The Fox Theater building wraps around the theatre lobby and it creates a “U-shaped” floor plan. The auditorium of the Fox has 5,048 seats in three different levels of seating; the Main Floor above the orchestra pit, the Mezzanine, and the Gallery (balcony). The theatre entrance on Woodward has sixteen doors that open onto the storm lobby, with a black and white marble floor and small, ornate plaster alcoves in the ceiling. The storm main lobby is almost six floors high. The floor is terrazzo with gorgeous brass inlays. On each side of the lobby are eight vermillion-style columns. The columns rise from black octagonal bases and are adorned with eagles, flowers, and glass jewels. The Corinthian capitals are silver leafed and bear images of a variety of animals and birds. The columns support plaster beams decorated with faces, starbursts and cartouches. Between the columns are small balconies on the mezzanine and balcony levels that overlook the main floor. The ceiling is blue with a sunburst design surrounded by Fox griffins. At the rear of the lobby, the grand staircase leads to the mezzanine level. Two plaster lions with jeweled eyes guard the base of the stairs and fish-like creatures adorn the balustrades. On the mezzanine level, four additional columns frame two-story windows enclosing the auditorium. The orchestra pit and sections of the stage can be raised and lowered on hydraulic lifts. On the side walls at the orchestra level are Moorish arches extending to the balcony. Above is a colonnade at the balcony level with nine more vermillion-style columns, matching those in the lobby. The columns support decorated arches and behind the first three are grilles that conceal the bays containing the 2,700 pipes and other effects for the organ. The areas between the other columns are filled with tinted mirrors. The walls are topped with a cornice decorated with lion and human faces set among geometric designs and sunbursts. The Fox Theater had a special Wurlitzer organ that was constructed especially for the Fox Theatre and is one of the few theatre organs in the world that remains in its original installation.

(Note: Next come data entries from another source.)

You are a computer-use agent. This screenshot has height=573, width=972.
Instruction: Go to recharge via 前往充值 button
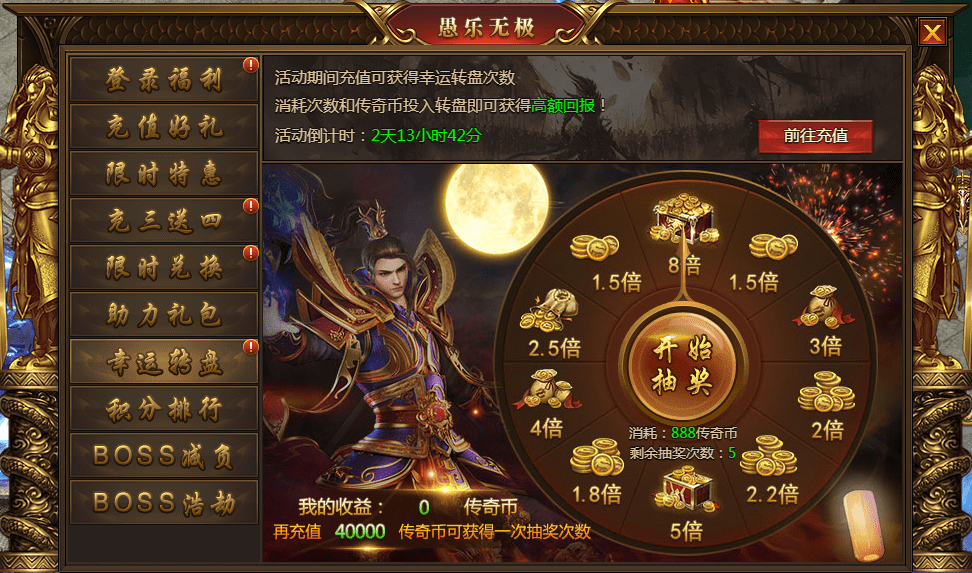[x=815, y=136]
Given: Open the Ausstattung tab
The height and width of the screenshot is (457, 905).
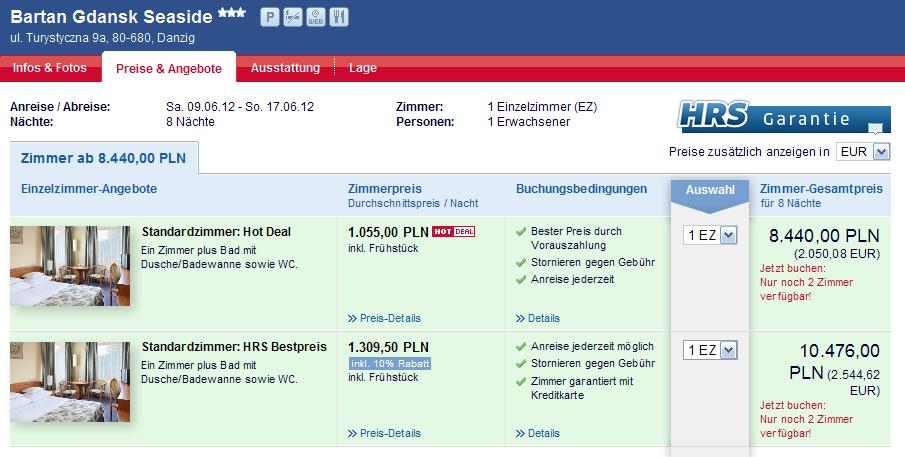Looking at the screenshot, I should 285,68.
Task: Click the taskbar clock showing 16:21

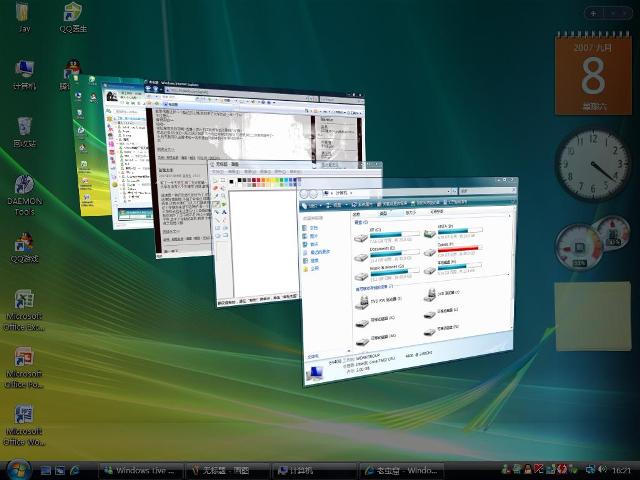Action: (x=621, y=470)
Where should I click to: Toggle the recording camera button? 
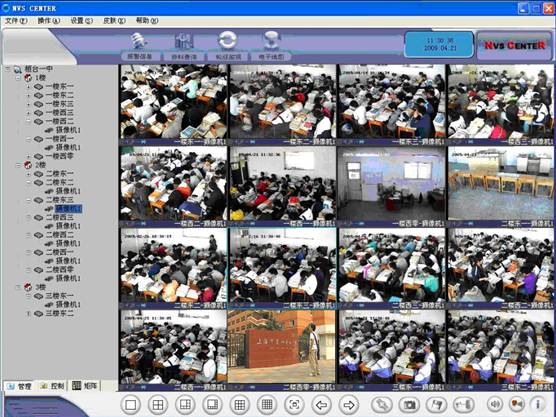tap(517, 404)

Over the years, the Fox held vaudeville, live stage, newsreels, organ concerts, and movies. In the 1950s, the Fox held many premieres and concerts. As Detroit began to decline in the late 1960s and ’70s, it later switched to kung-fu and horror films. The Fox was beginning to become a run-down theater.

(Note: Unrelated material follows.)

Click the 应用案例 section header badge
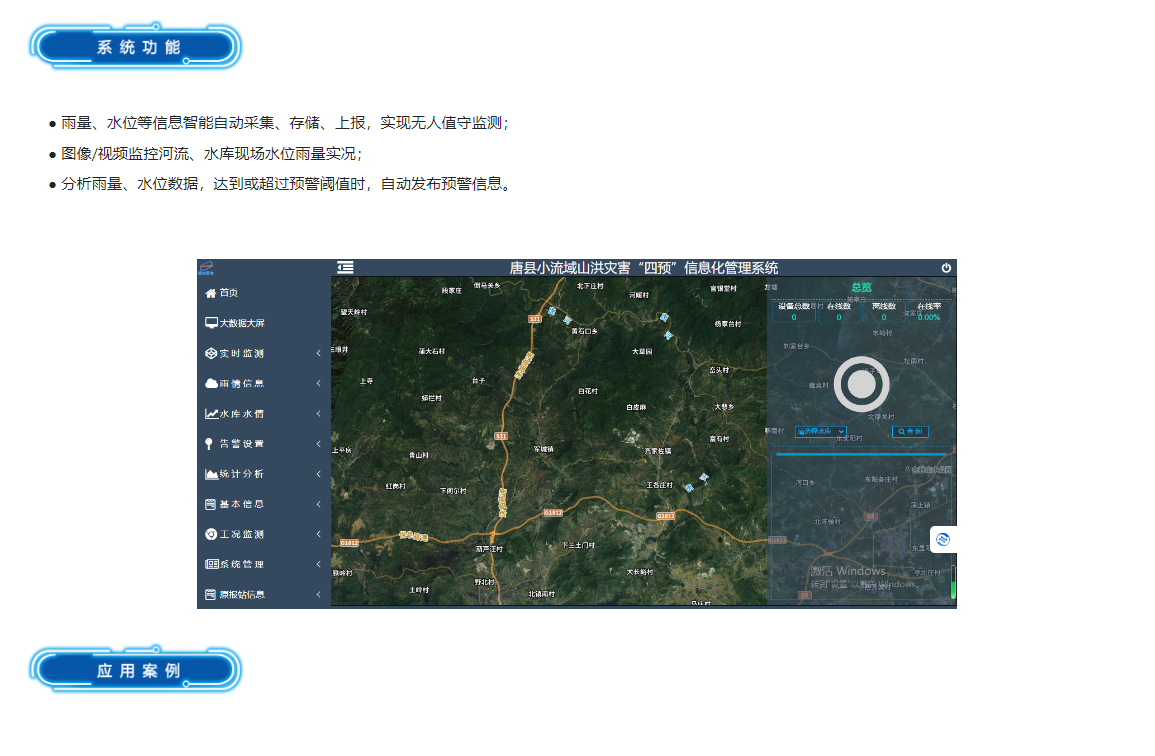The image size is (1155, 756). click(137, 669)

In 1987, the Fox Theater was purchased by Little Caesars Pizza founder Mike Ilitch. Mr. Ilitch closed the Fox Theater and spent $12-million to restore the theater and return it to it’s original grandeur. A new multistory marquee was made to replace the badly altered original; the marquee still stands today. In 1988, the Fox Theater re-opened and is often said to be one of the world’s most intricate and magnificent theaters.

As of 2015, the Fox Theater is still open. The Fox Theater only hosts events and concerts today.  The Fox Theater office building is used for the Little Caesars Pizza headquarters.